[Entries taken from a collection]
-- Opening Marker --

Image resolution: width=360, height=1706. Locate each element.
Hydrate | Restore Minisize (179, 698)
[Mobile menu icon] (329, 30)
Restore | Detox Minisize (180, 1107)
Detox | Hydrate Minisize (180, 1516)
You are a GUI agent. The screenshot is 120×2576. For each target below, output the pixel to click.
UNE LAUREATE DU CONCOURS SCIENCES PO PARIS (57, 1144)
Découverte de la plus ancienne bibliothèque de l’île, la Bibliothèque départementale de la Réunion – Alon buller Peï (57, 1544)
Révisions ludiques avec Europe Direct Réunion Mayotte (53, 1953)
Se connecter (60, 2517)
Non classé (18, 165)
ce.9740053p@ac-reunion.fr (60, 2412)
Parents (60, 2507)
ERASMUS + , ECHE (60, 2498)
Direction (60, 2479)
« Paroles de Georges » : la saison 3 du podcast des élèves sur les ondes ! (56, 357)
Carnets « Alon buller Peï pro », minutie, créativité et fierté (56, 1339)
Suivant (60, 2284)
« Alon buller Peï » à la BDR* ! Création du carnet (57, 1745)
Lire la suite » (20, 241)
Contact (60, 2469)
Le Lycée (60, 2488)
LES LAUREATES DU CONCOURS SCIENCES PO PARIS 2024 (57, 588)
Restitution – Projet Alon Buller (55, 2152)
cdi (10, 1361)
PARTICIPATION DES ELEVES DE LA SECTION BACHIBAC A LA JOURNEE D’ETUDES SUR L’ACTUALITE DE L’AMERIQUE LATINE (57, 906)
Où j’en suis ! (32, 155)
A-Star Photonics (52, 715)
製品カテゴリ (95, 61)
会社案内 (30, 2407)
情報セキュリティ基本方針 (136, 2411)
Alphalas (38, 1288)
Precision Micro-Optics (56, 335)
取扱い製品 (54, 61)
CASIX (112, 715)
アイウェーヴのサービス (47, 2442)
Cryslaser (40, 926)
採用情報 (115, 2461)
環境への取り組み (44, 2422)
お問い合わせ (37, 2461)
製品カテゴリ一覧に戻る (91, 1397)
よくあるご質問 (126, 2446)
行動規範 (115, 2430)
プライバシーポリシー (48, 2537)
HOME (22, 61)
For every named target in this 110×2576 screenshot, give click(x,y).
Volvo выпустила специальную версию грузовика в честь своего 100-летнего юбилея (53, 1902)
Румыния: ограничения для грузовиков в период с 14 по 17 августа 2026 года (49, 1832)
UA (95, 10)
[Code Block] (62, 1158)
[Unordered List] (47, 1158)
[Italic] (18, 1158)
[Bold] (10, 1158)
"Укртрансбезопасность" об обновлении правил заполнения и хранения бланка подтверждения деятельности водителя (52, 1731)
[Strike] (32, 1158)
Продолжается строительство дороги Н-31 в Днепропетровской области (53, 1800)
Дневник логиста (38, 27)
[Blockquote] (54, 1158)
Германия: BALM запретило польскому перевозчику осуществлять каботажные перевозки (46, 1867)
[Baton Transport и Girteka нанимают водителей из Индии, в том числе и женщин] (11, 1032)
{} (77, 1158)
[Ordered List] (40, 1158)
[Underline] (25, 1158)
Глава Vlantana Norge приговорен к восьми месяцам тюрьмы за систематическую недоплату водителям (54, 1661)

-- Closing Marker --

• [What you are asked to do] All that is needed is the opening run of the data, given again exactly: please include every line from the first through the line with "LES LAUREATES DU", both ends kept.

• [The answer]
Image resolution: width=360, height=1706. Locate each element.
Hydrate | Restore Minisize (179, 698)
[Mobile menu icon] (329, 30)
Restore | Detox Minisize (180, 1107)
Detox | Hydrate Minisize (180, 1516)
You are a GUI agent. The screenshot is 120×2576. For each target below, output the pixel to click.
UNE LAUREATE DU CONCOURS SCIENCES PO PARIS (57, 1144)
Découverte de la plus ancienne bibliothèque de l’île, la Bibliothèque départementale de la Réunion – Alon buller Peï (57, 1544)
Révisions ludiques avec Europe Direct Réunion Mayotte (53, 1953)
Se connecter (60, 2517)
Non classé (18, 165)
ce.9740053p@ac-reunion.fr (60, 2412)
Parents (60, 2507)
ERASMUS + , ECHE (60, 2498)
Direction (60, 2479)
« Paroles de Georges » : la saison 3 du podcast des élèves sur les ondes ! (56, 357)
Carnets « Alon buller Peï pro », minutie, créativité et fierté (56, 1339)
Suivant (60, 2284)
« Alon buller Peï » à la BDR* ! Création du carnet (57, 1745)
Lire la suite » (20, 241)
Contact (60, 2469)
Le Lycée (60, 2488)
LES LAUREATES DU CONCOURS SCIENCES PO PARIS 2024 (57, 588)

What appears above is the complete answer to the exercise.